> Extract to read
-=-=-=-=-

Museveni fight with oil firms threatens major project

Kampala, Uganda | HAGGAI MATSIKO | President Yoweri Museveni’s dream of Uganda getting first oil by 2020 has been hit by a double blow from two international oil companies; Total E&P Uganda and Tullow Oil Uganda.

Museveni is battling the two companies on two fronts; with Total over the fate of the US$3.35 billion oil pipeline and with Tullow over Capital Gains Tax (CGT) which Tullow does not allegedly – once again- want to pay.

The two disputes mean that the date of first oil production is once again pushed farther; this time from 2020 to 2025, according to insider estimates.

By that time Museveni will be 81 years old, with an election looming in 2026, and no clear guarantee that he will preside over the first production of Uganda’s oil.

Is that what the oil companies, and their shareholders and backers in western capitals want?

Museveni has gained few friends among the oil companies because of his insistence that Uganda builds an oil refinery in order to benefit from the by-products of the oil production. He has also insisted on a tough Capital Gains Tax regime. Equally significantly, corruption and lethargic decision-making by his government have slowed progress on oil projects.

On the other side, the oil companies want a faster clear cut produce-and-export crude approach, and might opt to wait out Museveni – and deal with his successor.

“Tullow is out and Total is hard-lining because it has the financial muscle to wait out Museveni,” one source familiar with the disputes told The Independent.

According to some observers, this could explain the endless disputes and deadline delays.

-=-=-=-=-

> Given material
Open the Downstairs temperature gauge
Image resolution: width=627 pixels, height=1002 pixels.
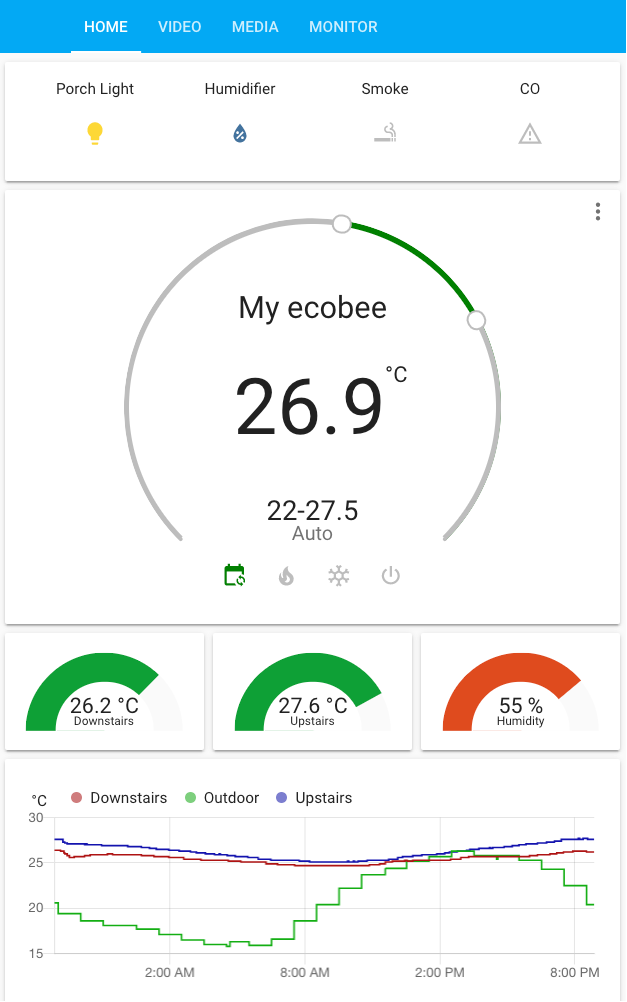104,692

-=-=-=-=-

> Tasks to carry out
#1 Answer these questions about the article on Uganda's oil disputes:
(a) What is the value of the oil pipeline at issue between Museveni and Total?
(b) According to insider estimates, to what year has the date of first oil production been pushed?
(c) What has Museveni insisted that Uganda build?
#2 Write out the passage of the article on Uganda's oil disputes word for word, starting at "Museveni fight with" and ending at "of Uganda’s oil.".
The lines have no connection to the article.

> Solutions
#1
(a) US$3.35 billion
(b) 2025
(c) An oil refinery

#2
Museveni fight with oil firms threatens major project

Kampala, Uganda | HAGGAI MATSIKO | President Yoweri Museveni’s dream of Uganda getting first oil by 2020 has been hit by a double blow from two international oil companies; Total E&P Uganda and Tullow Oil Uganda.

Museveni is battling the two companies on two fronts; with Total over the fate of the US$3.35 billion oil pipeline and with Tullow over Capital Gains Tax (CGT) which Tullow does not allegedly – once again- want to pay.

The two disputes mean that the date of first oil production is once again pushed farther; this time from 2020 to 2025, according to insider estimates.

By that time Museveni will be 81 years old, with an election looming in 2026, and no clear guarantee that he will preside over the first production of Uganda’s oil.